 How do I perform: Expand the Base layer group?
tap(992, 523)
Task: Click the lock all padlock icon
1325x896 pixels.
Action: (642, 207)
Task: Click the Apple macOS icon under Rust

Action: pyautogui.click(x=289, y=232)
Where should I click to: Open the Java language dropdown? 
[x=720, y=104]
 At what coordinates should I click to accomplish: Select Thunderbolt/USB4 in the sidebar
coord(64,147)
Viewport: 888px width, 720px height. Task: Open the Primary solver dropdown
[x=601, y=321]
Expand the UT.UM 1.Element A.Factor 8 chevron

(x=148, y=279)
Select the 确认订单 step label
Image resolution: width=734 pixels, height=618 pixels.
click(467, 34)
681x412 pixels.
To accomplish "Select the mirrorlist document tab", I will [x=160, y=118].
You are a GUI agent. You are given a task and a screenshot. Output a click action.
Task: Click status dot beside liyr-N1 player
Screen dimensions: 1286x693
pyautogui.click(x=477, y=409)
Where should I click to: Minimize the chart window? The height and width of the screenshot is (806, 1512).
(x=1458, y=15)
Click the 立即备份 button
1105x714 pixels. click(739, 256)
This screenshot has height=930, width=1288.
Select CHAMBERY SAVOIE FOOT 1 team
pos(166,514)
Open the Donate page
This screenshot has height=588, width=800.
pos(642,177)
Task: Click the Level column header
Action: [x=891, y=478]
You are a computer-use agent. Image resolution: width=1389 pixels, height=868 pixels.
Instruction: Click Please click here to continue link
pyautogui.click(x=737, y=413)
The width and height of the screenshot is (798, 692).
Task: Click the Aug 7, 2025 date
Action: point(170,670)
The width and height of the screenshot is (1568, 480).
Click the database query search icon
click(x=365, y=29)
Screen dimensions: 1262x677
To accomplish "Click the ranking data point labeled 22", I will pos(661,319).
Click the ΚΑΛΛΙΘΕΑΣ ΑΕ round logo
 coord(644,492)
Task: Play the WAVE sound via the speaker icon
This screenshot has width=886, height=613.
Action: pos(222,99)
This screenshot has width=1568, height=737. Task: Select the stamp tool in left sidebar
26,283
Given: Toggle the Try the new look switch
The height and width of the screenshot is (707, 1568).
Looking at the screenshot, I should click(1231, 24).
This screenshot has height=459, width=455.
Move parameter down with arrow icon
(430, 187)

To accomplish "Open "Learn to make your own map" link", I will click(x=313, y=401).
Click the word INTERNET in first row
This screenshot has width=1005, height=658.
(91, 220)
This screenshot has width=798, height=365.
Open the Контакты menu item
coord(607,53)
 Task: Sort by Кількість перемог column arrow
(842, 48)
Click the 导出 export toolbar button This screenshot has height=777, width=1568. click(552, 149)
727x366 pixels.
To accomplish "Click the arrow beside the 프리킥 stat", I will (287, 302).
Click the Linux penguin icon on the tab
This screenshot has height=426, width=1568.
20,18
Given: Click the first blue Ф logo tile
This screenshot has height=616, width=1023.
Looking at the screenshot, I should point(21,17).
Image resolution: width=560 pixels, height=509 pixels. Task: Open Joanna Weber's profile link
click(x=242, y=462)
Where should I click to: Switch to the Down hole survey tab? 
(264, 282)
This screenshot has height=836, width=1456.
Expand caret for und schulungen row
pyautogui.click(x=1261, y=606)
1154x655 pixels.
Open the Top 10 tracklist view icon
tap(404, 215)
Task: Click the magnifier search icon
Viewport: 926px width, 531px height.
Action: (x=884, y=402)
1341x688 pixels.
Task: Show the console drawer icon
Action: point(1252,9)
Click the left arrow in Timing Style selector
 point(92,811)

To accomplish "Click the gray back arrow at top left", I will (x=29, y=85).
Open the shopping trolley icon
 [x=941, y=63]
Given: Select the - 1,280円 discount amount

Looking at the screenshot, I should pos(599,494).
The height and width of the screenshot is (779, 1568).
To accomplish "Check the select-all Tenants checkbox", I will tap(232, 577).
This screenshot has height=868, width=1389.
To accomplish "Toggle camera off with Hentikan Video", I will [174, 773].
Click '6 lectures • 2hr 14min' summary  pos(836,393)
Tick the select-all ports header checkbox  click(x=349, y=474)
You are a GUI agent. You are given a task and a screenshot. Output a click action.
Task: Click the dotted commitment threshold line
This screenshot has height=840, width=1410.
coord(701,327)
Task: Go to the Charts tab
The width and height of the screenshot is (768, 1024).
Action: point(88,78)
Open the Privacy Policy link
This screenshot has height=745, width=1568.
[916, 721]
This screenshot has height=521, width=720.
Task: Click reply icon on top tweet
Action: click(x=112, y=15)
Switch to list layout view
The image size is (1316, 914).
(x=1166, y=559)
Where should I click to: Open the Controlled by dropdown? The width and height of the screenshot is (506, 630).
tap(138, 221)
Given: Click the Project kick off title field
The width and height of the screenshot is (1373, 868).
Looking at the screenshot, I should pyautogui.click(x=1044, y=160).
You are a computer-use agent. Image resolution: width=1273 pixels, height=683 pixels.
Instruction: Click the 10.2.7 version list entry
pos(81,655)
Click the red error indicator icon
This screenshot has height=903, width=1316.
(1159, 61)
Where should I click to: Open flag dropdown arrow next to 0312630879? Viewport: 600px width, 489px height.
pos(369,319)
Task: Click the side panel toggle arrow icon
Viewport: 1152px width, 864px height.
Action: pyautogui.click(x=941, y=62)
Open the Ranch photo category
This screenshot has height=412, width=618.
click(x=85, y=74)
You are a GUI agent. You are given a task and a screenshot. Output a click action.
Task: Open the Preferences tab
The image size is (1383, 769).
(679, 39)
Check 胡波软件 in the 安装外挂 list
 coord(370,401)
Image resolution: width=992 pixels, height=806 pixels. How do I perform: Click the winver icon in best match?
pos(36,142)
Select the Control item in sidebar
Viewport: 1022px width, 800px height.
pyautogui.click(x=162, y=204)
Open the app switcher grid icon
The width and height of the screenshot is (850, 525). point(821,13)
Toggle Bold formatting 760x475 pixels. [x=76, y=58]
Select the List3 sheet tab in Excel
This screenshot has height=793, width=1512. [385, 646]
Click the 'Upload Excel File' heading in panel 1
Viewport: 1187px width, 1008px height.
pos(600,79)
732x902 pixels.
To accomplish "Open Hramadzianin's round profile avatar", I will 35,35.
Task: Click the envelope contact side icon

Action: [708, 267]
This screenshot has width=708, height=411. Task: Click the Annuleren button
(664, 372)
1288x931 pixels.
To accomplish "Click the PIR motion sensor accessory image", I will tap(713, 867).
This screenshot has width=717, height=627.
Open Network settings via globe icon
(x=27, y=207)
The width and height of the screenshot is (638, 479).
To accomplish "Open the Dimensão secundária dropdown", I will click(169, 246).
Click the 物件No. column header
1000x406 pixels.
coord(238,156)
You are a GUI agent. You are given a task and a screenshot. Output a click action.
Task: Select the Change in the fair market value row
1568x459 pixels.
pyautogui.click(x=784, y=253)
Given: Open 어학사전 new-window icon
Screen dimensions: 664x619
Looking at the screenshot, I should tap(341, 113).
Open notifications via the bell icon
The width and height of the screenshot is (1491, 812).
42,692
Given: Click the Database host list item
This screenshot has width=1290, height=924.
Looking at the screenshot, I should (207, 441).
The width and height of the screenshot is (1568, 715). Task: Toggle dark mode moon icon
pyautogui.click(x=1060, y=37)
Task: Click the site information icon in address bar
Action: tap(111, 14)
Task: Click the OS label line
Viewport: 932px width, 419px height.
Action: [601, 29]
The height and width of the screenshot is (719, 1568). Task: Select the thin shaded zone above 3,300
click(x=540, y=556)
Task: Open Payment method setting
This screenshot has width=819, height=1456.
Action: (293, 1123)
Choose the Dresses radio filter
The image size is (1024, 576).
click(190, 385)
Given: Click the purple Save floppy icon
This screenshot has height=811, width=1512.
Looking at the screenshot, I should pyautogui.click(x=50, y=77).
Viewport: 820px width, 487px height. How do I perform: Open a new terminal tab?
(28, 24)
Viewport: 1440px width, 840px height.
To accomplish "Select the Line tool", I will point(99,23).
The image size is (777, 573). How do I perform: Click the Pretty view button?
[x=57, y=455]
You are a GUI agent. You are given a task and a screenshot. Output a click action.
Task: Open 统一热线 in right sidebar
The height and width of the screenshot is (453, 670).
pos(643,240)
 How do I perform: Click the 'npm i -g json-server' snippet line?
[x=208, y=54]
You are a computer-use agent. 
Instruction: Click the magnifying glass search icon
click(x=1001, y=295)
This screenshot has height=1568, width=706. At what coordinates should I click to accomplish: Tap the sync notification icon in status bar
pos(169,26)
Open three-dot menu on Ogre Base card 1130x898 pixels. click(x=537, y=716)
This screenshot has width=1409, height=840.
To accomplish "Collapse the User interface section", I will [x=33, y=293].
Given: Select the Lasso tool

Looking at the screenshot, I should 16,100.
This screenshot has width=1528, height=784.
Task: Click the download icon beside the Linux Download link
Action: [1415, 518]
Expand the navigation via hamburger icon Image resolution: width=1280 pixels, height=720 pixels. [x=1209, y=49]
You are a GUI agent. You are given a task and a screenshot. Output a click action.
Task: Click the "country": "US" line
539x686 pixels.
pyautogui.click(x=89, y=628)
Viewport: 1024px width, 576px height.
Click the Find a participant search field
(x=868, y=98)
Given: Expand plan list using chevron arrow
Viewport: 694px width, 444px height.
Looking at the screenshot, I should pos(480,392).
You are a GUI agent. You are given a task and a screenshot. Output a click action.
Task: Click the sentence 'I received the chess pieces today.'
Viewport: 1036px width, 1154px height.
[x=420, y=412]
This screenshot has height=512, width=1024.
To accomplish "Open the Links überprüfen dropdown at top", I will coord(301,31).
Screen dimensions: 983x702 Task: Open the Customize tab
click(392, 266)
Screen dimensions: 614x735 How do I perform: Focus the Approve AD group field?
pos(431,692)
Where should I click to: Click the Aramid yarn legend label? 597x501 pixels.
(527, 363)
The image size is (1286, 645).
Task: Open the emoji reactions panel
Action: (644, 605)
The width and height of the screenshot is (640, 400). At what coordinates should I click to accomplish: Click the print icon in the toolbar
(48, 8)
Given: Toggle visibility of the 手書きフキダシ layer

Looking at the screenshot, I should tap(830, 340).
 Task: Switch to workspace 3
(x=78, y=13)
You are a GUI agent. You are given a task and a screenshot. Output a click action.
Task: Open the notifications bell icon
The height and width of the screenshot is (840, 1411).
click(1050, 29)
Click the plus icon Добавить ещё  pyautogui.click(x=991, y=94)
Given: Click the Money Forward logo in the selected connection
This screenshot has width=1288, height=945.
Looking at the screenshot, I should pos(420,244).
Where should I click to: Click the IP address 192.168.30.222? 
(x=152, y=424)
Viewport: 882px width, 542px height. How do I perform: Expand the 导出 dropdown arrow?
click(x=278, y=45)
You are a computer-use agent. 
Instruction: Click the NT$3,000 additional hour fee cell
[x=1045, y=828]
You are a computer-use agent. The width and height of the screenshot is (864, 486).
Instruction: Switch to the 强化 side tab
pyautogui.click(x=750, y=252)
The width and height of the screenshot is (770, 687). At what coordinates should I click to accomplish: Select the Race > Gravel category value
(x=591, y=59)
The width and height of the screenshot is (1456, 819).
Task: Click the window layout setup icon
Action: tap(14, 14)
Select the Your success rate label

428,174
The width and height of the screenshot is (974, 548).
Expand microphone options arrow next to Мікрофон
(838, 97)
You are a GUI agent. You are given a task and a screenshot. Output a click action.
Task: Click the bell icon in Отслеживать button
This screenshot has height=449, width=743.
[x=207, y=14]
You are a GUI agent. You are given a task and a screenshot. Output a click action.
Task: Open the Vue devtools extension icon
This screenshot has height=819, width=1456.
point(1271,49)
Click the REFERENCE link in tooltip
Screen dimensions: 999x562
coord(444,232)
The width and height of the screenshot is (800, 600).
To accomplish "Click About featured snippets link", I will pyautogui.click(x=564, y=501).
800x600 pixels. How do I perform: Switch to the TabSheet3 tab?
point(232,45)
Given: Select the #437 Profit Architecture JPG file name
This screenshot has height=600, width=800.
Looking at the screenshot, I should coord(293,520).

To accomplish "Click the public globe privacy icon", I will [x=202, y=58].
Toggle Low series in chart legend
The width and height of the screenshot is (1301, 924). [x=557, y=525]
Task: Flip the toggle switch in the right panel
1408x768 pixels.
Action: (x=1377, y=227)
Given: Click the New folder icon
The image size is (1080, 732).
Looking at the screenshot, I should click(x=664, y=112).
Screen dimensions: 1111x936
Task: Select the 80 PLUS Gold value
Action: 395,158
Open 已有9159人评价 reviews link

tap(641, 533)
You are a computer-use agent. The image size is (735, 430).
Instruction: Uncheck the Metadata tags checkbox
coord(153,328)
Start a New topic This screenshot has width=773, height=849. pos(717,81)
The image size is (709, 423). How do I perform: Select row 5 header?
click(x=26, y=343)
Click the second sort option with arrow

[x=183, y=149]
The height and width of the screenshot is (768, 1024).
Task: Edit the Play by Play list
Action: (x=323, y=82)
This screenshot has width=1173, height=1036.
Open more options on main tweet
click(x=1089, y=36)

• • • • •

» YOUR INSTRUCTIONS
What are the lines of the listing from the line containing "Tick the select-all" through the line containing "tap(138, 221)", quoted exactly?

» OUTPUT FOR THIS TASK
Tick the select-all ports header checkbox  click(x=349, y=474)
You are a GUI agent. You are given a task and a screenshot. Output a click action.
Task: Click the dotted commitment threshold line
This screenshot has height=840, width=1410.
coord(701,327)
Task: Go to the Charts tab
The width and height of the screenshot is (768, 1024).
Action: point(88,78)
Open the Privacy Policy link
This screenshot has height=745, width=1568.
[916, 721]
This screenshot has height=521, width=720.
Task: Click reply icon on top tweet
Action: click(x=112, y=15)
Switch to list layout view
The image size is (1316, 914).
(x=1166, y=559)
Where should I click to: Open the Controlled by dropdown? The width and height of the screenshot is (506, 630).
tap(138, 221)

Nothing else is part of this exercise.